Discussed above is what we would call “Normal” conditions. For EV contactors, it’s the “Abnormal” condition that can be a life or death matter. Should the controller become shorted (the common failure mode) the contactor could be the last resort to turn off the power to prevent a crash. Lead acid batteries can put out a lot of power, so it’s really important to select a contactor that is rated to interrupt the current and voltage of your system. I am not saying this because we sell contactors, but DON’T TAKE THIS LIGHTLY AND DON’T SKIMP in this area. One contactor should be fine, but two is even better because of redundancy. Imagine of something went wrong with the pre-charge circuit and the contactor welded as discussed here. You would never know it was welded until you turned off the power, and it that could be too late. Something I saw early on when we first started going to the EV races in Arizona was that open frame Albright or GE type contactors were commonly used. These were reliable low cost low voltage contactors, designed primarily for 48Vdc golf carts and batter back up systems. But when higher voltages were used in more modern EV’s, people kept using them and they were not rated, nor could they interrupt the fault current. Another mistake some people made with these open contactors is they would mount them close to a wall. Because the arc has to be extended to extinguish itself, the arc would go back into the contactor and there would be a meltdown and/or or fire. TIP – Make sure the contactor is rated to break your maximum load.

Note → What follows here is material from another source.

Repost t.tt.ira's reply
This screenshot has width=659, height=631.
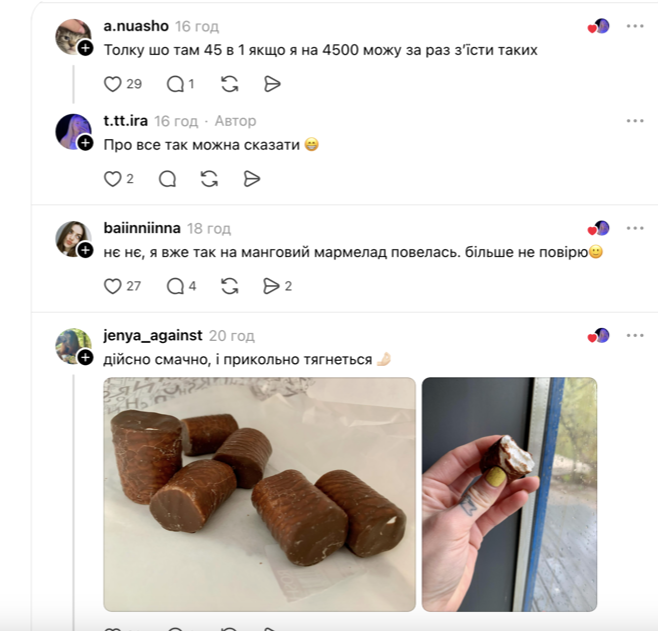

I hope you find this info of interest, and encourage you drop us a line if you should ever have any problems again. As our tag line says, Today’s expert in high voltage relays, and we are. We will contact the people at e-volks to see why they decided not to use our contactors. FYY, we soon will be coming out our GX200, that will be a drop-in alternative for the Kilovac EV200.

About the name Kilovac. Kilovac is a registered Trade Mark of Tyco International. GIGAVAC does not sell the Kilovac branded EV200 contactor, but offers the GIGAVAC alternatives that we feel are better because of the EPIC® seal and other design enhancements.

Regards,

Pat


----------



## Matt (Dec 29, 2008)

I had the exact same problem from e-volks as well. I never got a response so I went out and bought a Kilovac LEV200A4NAA. Clicked it once and everything was great. Ran down the road, and the same problem occured on the second contact. Its been 3 months now, and couldn't figure it out. This morning I got it!

No, it wasn't my idea. My thanks to rfengineers, whoever this is. Check this out. http://www.diyelectriccar.com/forums/showthread.php?t=25419

I did the second one. I put a mechanical disconnect switch in parallel with the contactor, in between that, I put the 750 Ohm, 25W resistor. It seems to work great. One important thing, turn the disconnect on first, you should see 120v, or roughly 80% of your full voltage. Then wait about 15 seconds or so, then turn on your key switch, you should see full voltage, mine is 150v. When done driving, turn off the key first, then the disconnect.

I tried this a few months back, but must have done something wrong. I was using the Gigavac at that time, but I dont think this was the issue. I also wasn't using the disconnect switch and it seemed to limit power and drain the battery. It has worked great for the last 10 hours anyway.

My thanks again to rfengineers.

Matt


----------